(Exercise passage):
Grid reliability challenges, emission increases and price spikes

ISO New England, the operator of the region’s power system, recently announced that electricity supplies should be sufficient to meet the region’s demand for electricity this winter barring “unexpected resource outages or fuel delivery constraints.” For those who expect affordable, reliable electricity 24/7, this should be a cause for concern.

Natural gas generates about half of the region’s electricity. It is also used to heat about 40 percent of all households and remains the heating fuel of choice for new homes in New England. In addition, some 260,000 businesses and manufacturers rely on natural gas for industrial processes and space heating.

While the region’s demand for natural gas has increased substantially, natural gas infrastructure has not kept pace. Pipeline constraints during cold weather contributed to more than $7 billion in higher energy costs over several recent winters as the system struggled to meet demand from both space heating and power generation customers.

This winter, ISO has identified about 3,450 MW of natural gas-fired generating capacity (about a quarter of the total) that may be at risk of not being able to get fuel this winter.

(Given records):

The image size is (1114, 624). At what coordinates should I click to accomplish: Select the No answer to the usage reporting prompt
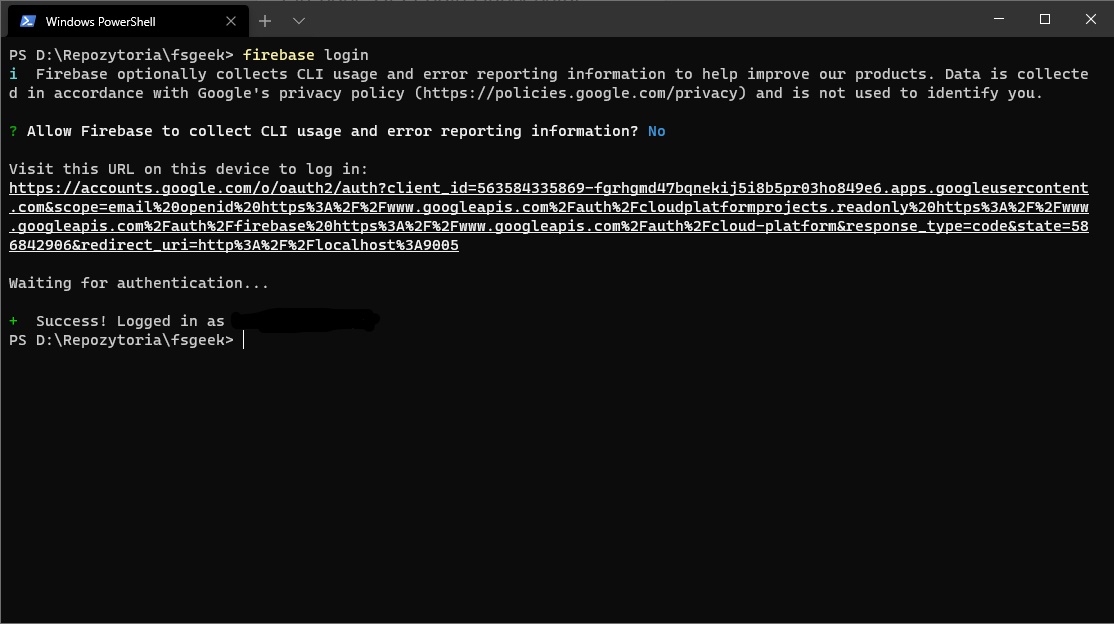(x=655, y=131)
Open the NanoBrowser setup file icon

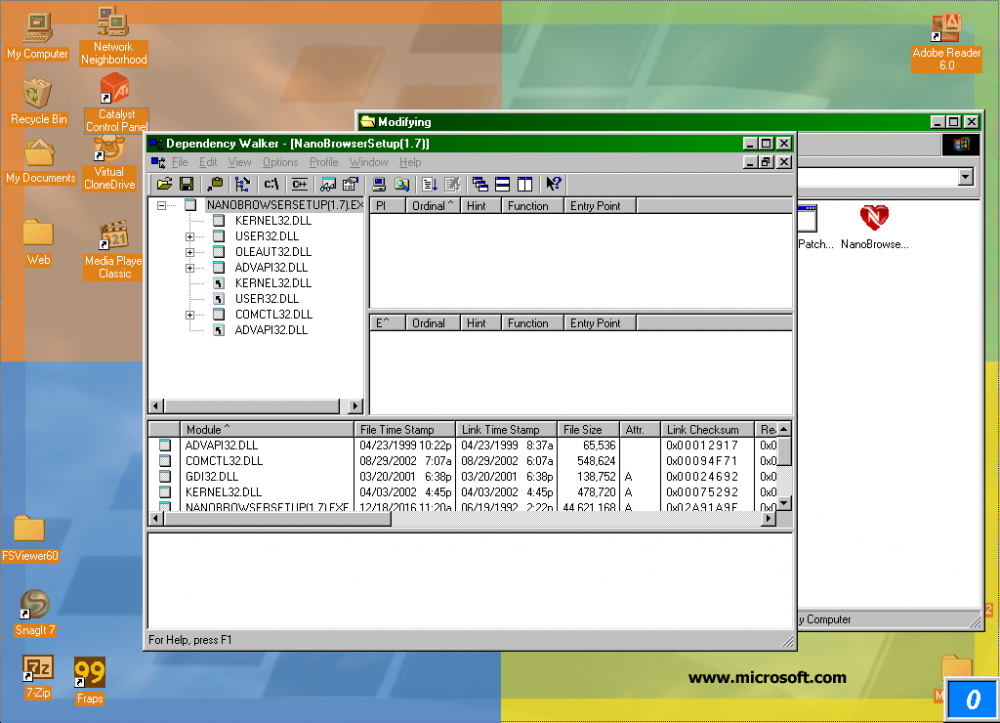click(874, 227)
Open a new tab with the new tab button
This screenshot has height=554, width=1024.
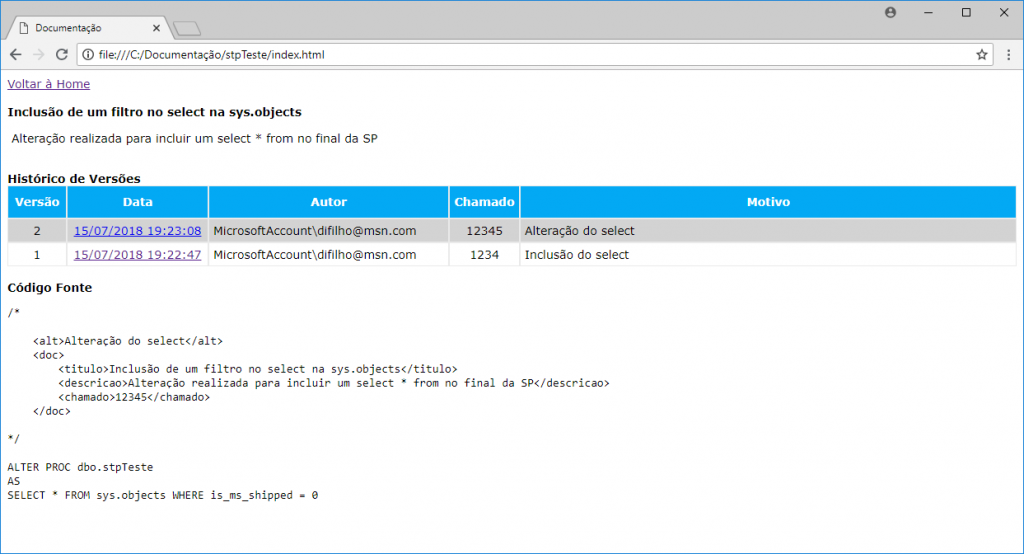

(To do):
1. Repeat the passage on New England's winter power supply word for word, starting with "ISO New England, the" and going on through "cause for concern.".
2. Using the passage on New England's winter power supply rather than the data, say whether each statement agrees with it. Answer yes or no and quote the words that decide it.
(a) Natural gas produces about half of the region's electricity.
(b) About 60 percent of households in the region heat with natural gas.
(c) ISO New England found roughly 3,450 MW of gas-fired capacity that may be unable to get fuel this winter.
3. Go on with the passage on New England's winter power supply from where it stops, not with the data.

(Results for the exercise):
1.
ISO New England, the operator of the region’s power system, recently announced that electricity supplies should be sufficient to meet the region’s demand for electricity this winter barring “unexpected resource outages or fuel delivery constraints.” For those who expect affordable, reliable electricity 24/7, this should be a cause for concern.

2.
(a) Yes: "Natural gas generates about half of the region’s electricity."
(b) No: "It is also used to heat about 40 percent of all households"
(c) Yes: "ISO has identified about 3,450 MW of natural gas-fired generating capacity (about a quarter of the total) that may be at risk of not being able to get fuel this winter."

3.
To make sure the lights stay on, ISO has instituted for the fourth year in a row a “winter reliability program,” which pays power plant owners to buy and store oil or liquefied natural gas (LNG) as a back-up if natural gas-fired plants can’t get enough fuel during the winter. At a cost of $38 million last year, these measures are essential to ensure reliability, but they are limited, potentially costly short-term fixes.

LNG imports supply about 30 percent of the region’s peak winter day natural gas requirements. Since LNG is traded globally, pricing varies and can be expensive. It is also transported from foreign countries to New England by tankers – which can be delayed in severe weather, making price and availability uncertain.

Burning oil is also costly and jeopardizes the significant progress the region has made in reducing carbon emissions from electricity generation, which are down 26 percent since 2000.

Even with winter reliability measures in place, ISO notes emergency procedures may be needed to maintain reliability under a combination of extreme cold, power plant outages and limitations on natural gas delivery.

Beyond this winter, the situation is expected to become more uncertain in the spring as the region will lose 1,500 MW of coal and oil-fired generation. It will be replaced primarily by new gas-fired generation despite lack of additional natural gas infrastructure. ISO has warned that the operating situation is “precarious” and may be “unsustainable by 2019” when options to maintain reliability will become even more limited.

On a positive note, the recently completed Algonquin Incremental Market (AIM) Project will bring additional natural gas from the Appalachian Basin into New England to help meet winter demand. However, the project’s customers are not power plant operators but local gas companies serving homes and businesses.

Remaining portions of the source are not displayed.